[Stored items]
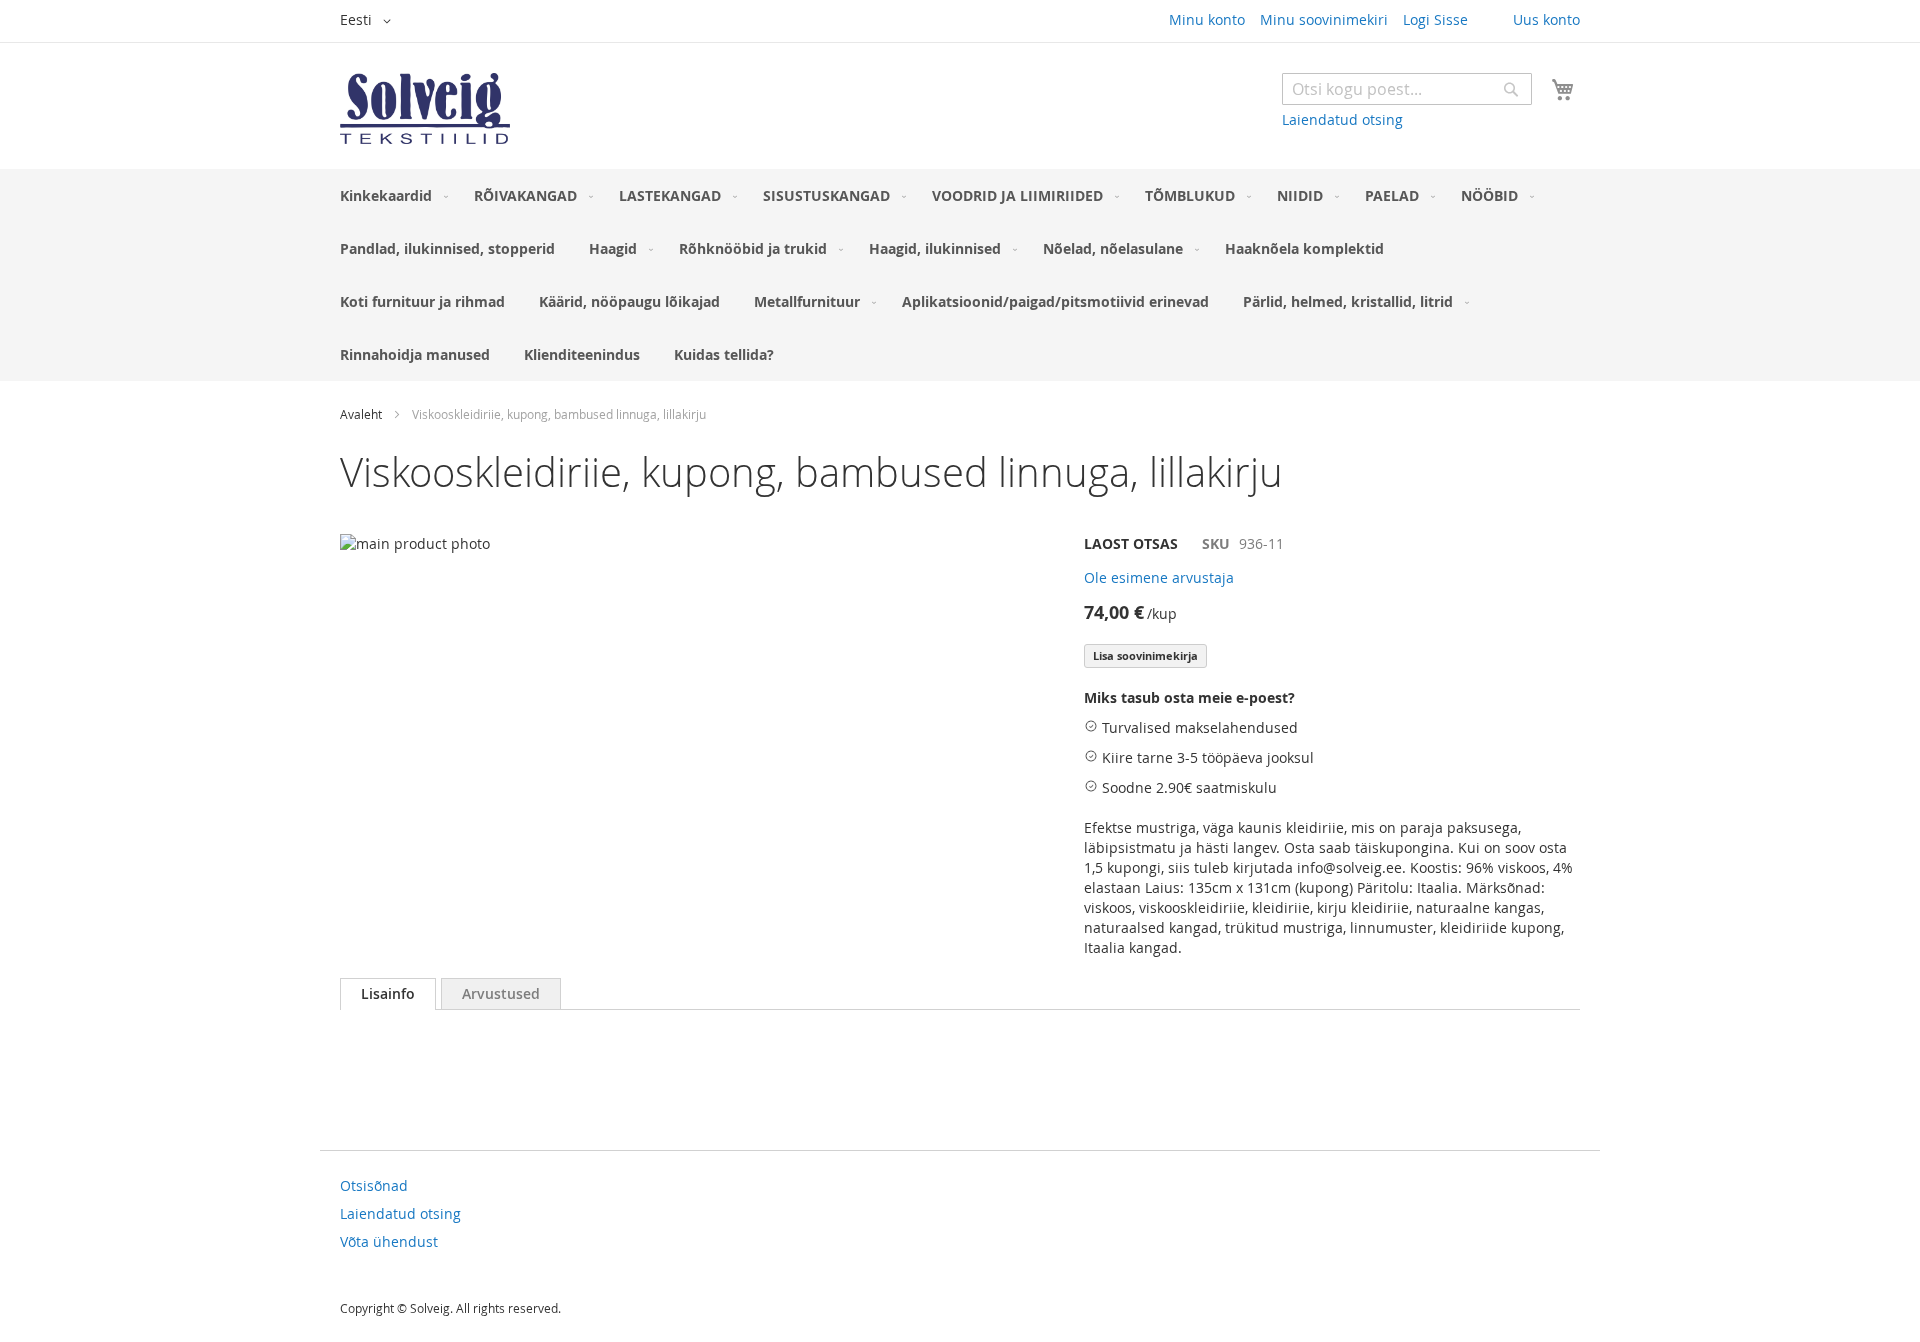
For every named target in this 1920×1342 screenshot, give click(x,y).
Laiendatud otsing (1342, 119)
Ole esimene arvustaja (1159, 577)
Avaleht (361, 414)
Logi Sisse (1435, 19)
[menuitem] (390, 195)
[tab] (388, 994)
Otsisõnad (374, 1185)
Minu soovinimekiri (1324, 19)
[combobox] (1407, 89)
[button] (369, 21)
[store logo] (425, 108)
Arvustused (501, 993)
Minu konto (1207, 19)
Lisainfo (388, 993)
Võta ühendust (389, 1241)
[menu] (960, 275)
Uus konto (1546, 19)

> Task directions:
All lines above must be repeated exactly, and the pictures must be omitted.

> Result below:
For every named target in this 1920×1342 screenshot, give click(x,y).
Laiendatud otsing (1342, 119)
Ole esimene arvustaja (1159, 577)
Avaleht (361, 414)
Logi Sisse (1435, 19)
[menuitem] (390, 195)
[tab] (388, 994)
Otsisõnad (374, 1185)
Minu soovinimekiri (1324, 19)
[combobox] (1407, 89)
[button] (369, 21)
[store logo] (425, 108)
Arvustused (501, 993)
Minu konto (1207, 19)
Lisainfo (388, 993)
Võta ühendust (389, 1241)
[menu] (960, 275)
Uus konto (1546, 19)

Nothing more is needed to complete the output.